埼玉新聞

 

米中、互恵へ「戦略安定関係」 成果文書を公表、台湾言及なし

  • 北京の人民大会堂で歓迎式典に臨むトランプ米大統領(左)と中国の習近平国家主席=2026年5月14日(共同)

    北京の人民大会堂で歓迎式典に臨むトランプ米大統領(左)と中国の習近平国家主席=2026年5月14日(共同)

  • 北京の人民大会堂で歓迎式典に臨むトランプ米大統領(左)と中国の習近平国家主席=2026年5月14日(共同)

 【ワシントン共同】米ホワイトハウスは17日、今月の米中首脳会談での合意内容をまとめた成果文書を公表し、両国が互恵主義に基づく「建設的戦略安定関係」を構築すると明記した。台湾問題への言及はなかった。中国が今後3年間で年に少なくとも170億ドル(約2兆7千億円)の米国産農産物を購入することでも合意した。

 文書によると、両首脳は北朝鮮の非核化を目指す目標も確認した。

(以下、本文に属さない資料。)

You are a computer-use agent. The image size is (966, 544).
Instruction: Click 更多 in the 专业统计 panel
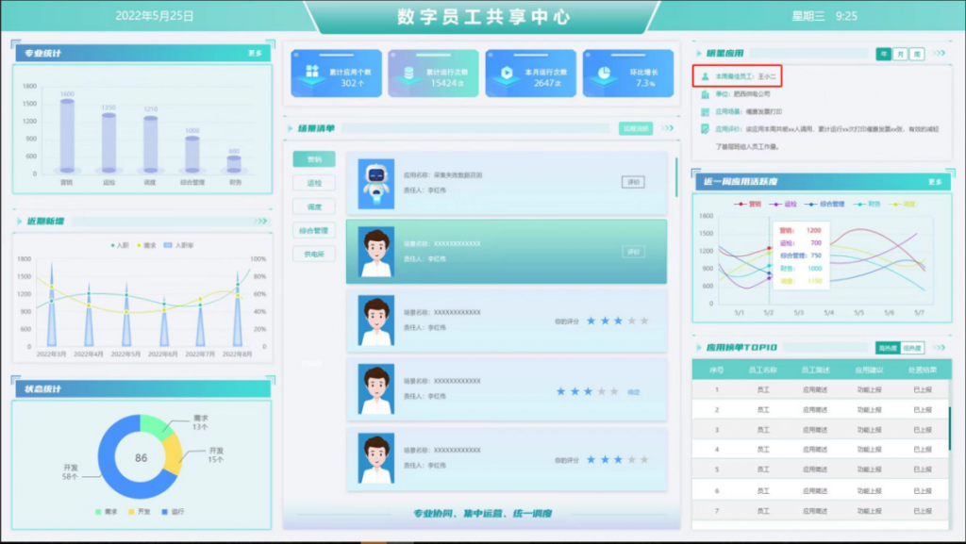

米中両国はイランの核兵器保有に反対し、イランが事実上封鎖するエネルギー輸送の要衝ホルムズ海峡の開放を訴え、海峡での通航料徴収を容認しないとの方針で一致した。

 米イランの戦闘終結に向けた交渉が停滞する中、トランプ政権はイランの友好国である中国の影響力行使を期待したが、合意事項に中国の具体的な協力内容は盛り込まれなかった。

 台湾問題では、米国の武器売却や中国の軍事圧力を巡り米中が対立しており、一致点を見いだせなかったとみられる。

 中国はレアアース(希土類)の供給不足や販売規制に関する米側の懸念に対処することでも合意した。